All students seeking a bachelor’s degree at Kent State University complete a series of liberal education requirements. In addition to the course work specific to their major (outlined below), students pursuing a B.S. degree in biotechnology take courses in English composition, foreign language, humanities, fine arts, and social sciences.

Biotechnology Degree Requirements

The Biotechnology program is designed to provide a strong academic foundation in biological sciences and chemistry, training in the various biotechnologies and a solid understanding of their application in industry and biomedicine. The program places particular emphasis on practical training and includes laboratories in general chemistry, cell biology, microbiology, biological chemistry, and molecular biology. The final year includes a research experience at Kent and/or an internship in a biotechnology or pharmaceutical company.
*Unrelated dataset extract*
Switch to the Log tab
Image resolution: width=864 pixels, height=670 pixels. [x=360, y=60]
In addition to the liberal education requirements cited above, students take courses in the following areas:

Year I: biological foundations, cell biology (lecture/lab), general chemistry (lecture/lab), calculus, probability and statistics for life sciences.

Year II: microbiology (lecture/lab), genetics (lecture), organic chemistry (lecture/lab), aqueous equilibrium (lecture), biological chemistry (lecture/lab), general physics, computer science, ethics.
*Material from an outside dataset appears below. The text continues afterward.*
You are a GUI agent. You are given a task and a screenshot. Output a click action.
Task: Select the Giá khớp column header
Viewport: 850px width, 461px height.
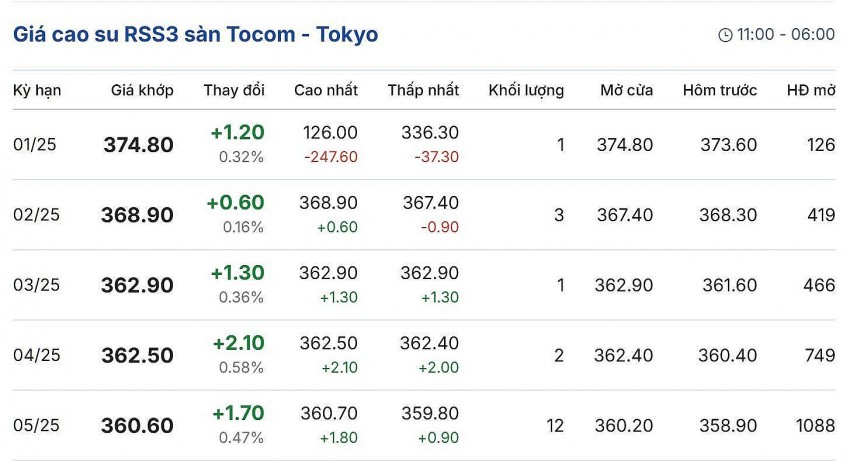pyautogui.click(x=142, y=90)
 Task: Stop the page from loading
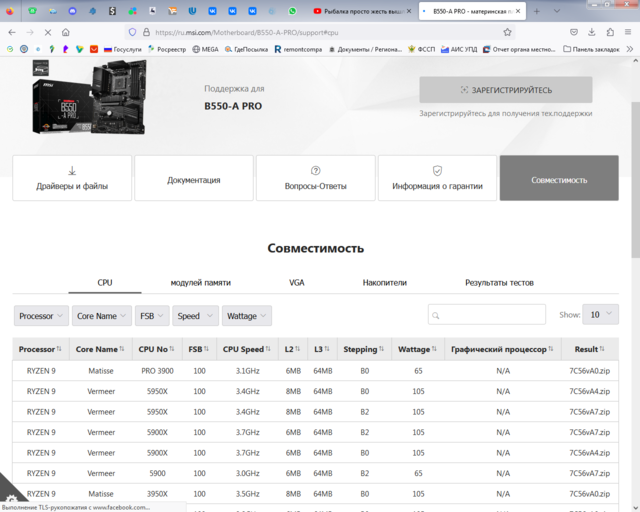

Year III: molecular biology (lecture/lab), analytical chemistry (lecture/lab), advanced biological chemistry (lecture/lab), immunology, business, bioethics.
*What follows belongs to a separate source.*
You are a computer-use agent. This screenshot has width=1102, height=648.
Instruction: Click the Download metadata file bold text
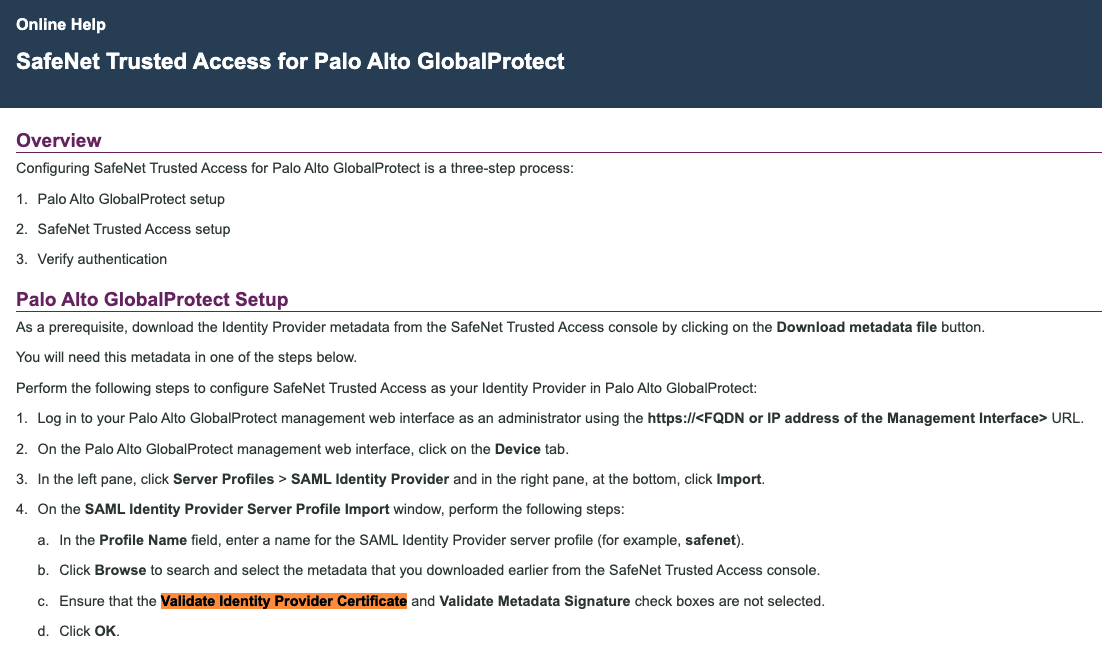(857, 327)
Year IV: biotechnology (lecture/seminar/research experience and/or internship), bioinformatics, electives.

Undergraduate Research and Internship Experience

A research experience is an important component of the interdisciplinary biotechnology degree program. Students have numerous opportunities to pursue research projects and gain experience working with state-of-the-art instrumentation under the guidance of members of the faculty. This experience is invaluable in the intellectual development of a student and in their subsequent search for technical positions in industrial, medical or government research laboratories. Students who are members of the Honors College perform undergraduate research and prepare and defend an honors thesis. Students may also gain firsthand experience of working in biotechnology through an internship experience in the biotechnology or pharmaceutical industry.

The Faculty

Most of the courses for this interdisciplinary degree program in biotechnology are taught by faculty from the Department of Biological Sciences and the Department of Chemistry. Many of the faculty in these departments employ biotechnological methods (i.e. cell culture, antibody technologies, recombinant DNA technologies, protein engineering technologies) and/or are involved in the development of such methods as part of their research (i.e. specific biomolecule detection and biomolecule separation techniques). Several of the faculty at our school for genetic engineering studies have been honored with teaching awards, including the Alumni Association’s Distinguished teaching Award and the College of Arts and Sciences Student Advisory Council Award for Outstanding Teaching.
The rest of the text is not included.